(Item-finding records)

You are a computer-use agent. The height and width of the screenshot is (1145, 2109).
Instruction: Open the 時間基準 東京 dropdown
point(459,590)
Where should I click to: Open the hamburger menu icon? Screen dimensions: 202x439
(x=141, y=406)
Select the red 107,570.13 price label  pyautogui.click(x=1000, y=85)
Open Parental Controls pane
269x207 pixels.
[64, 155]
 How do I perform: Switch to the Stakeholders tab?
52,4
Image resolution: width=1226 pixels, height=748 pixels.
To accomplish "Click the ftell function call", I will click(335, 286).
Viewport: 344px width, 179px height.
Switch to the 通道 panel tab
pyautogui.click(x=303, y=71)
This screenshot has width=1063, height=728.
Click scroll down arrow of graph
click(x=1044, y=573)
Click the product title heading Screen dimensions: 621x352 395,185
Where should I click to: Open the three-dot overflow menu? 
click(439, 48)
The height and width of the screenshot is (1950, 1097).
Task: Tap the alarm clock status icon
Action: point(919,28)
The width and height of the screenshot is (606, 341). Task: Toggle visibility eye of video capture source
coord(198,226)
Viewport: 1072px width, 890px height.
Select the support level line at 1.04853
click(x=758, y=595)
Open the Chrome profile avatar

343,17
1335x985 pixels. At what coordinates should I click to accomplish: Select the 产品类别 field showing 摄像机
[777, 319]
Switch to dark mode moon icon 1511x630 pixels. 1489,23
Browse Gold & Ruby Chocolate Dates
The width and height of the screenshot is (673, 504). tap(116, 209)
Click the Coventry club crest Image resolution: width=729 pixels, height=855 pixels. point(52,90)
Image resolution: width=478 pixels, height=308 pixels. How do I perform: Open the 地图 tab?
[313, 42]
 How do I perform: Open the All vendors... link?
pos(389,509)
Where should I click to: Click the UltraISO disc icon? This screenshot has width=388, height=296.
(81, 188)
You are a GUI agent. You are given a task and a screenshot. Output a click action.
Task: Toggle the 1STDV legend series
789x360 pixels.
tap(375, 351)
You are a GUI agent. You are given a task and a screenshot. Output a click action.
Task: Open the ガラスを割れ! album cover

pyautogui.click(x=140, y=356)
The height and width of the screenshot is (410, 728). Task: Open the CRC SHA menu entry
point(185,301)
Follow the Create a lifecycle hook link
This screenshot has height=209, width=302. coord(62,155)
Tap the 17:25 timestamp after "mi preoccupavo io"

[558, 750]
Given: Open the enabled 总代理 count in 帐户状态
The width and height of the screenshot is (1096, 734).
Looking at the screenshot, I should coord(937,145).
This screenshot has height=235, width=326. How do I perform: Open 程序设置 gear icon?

* [Aim]
Output every line of the records above as a JSON list of strings, one string per line, with blank lines left out.

* [Answer to the task]
[
  "You are a computer-use agent. The height and width of the screenshot is (1145, 2109).",
  "Instruction: Open the 時間基準 東京 dropdown",
  "point(459,590)",
  "Where should I click to: Open the hamburger menu icon? Screen dimensions: 202x439",
  "(x=141, y=406)",
  "Select the red 107,570.13 price label  pyautogui.click(x=1000, y=85)",
  "Open Parental Controls pane",
  "269x207 pixels.",
  "[64, 155]",
  " How do I perform: Switch to the Stakeholders tab?",
  "52,4",
  "Image resolution: width=1226 pixels, height=748 pixels.",
  "To accomplish \"Click the ftell function call\", I will click(335, 286).",
  "Viewport: 344px width, 179px height.",
  "Switch to the 通道 panel tab",
  "pyautogui.click(x=303, y=71)",
  "This screenshot has width=1063, height=728.",
  "Click scroll down arrow of graph",
  "click(x=1044, y=573)",
  "Click the product title heading Screen dimensions: 621x352 395,185",
  "Where should I click to: Open the three-dot overflow menu? ",
  "click(439, 48)",
  "The height and width of the screenshot is (1950, 1097).",
  "Task: Tap the alarm clock status icon",
  "Action: point(919,28)",
  "The width and height of the screenshot is (606, 341). Task: Toggle visibility eye of video capture source",
  "coord(198,226)",
  "Viewport: 1072px width, 890px height.",
  "Select the support level line at 1.04853",
  "click(x=758, y=595)",
  "Open the Chrome profile avatar",
  "343,17",
  "1335x985 pixels. At what coordinates should I click to accomplish: Select the 产品类别 field showing 摄像机",
  "[777, 319]",
  "Switch to dark mode moon icon 1511x630 pixels. 1489,23",
  "Browse Gold & Ruby Chocolate Dates",
  "The width and height of the screenshot is (673, 504). tap(116, 209)",
  "Click the Coventry club crest Image resolution: width=729 pixels, height=855 pixels. point(52,90)",
  "Image resolution: width=478 pixels, height=308 pixels. How do I perform: Open the 地图 tab?",
  "[313, 42]",
  " How do I perform: Open the All vendors... link?",
  "pos(389,509)",
  "Where should I click to: Click the UltraISO disc icon? This screenshot has width=388, height=296.",
  "(81, 188)",
  "You are a GUI agent. You are given a task and a screenshot. Output a click action.",
  "Task: Toggle the 1STDV legend series",
  "789x360 pixels.",
  "tap(375, 351)",
  "You are a GUI agent. You are given a task and a screenshot. Output a click action.",
  "Task: Open the ガラスを割れ! album cover",
  "pyautogui.click(x=140, y=356)",
  "The height and width of the screenshot is (410, 728). Task: Open the CRC SHA menu entry",
  "point(185,301)",
  "Follow the Create a lifecycle hook link",
  "This screenshot has height=209, width=302. coord(62,155)",
  "Tap the 17:25 timestamp after \"mi preoccupavo io\"",
  "[558, 750]",
  "Given: Open the enabled 总代理 count in 帐户状态",
  "The width and height of the screenshot is (1096, 734).",
  "Looking at the screenshot, I should coord(937,145).",
  "This screenshot has height=235, width=326. How do I perform: Open 程序设置 gear icon?"
]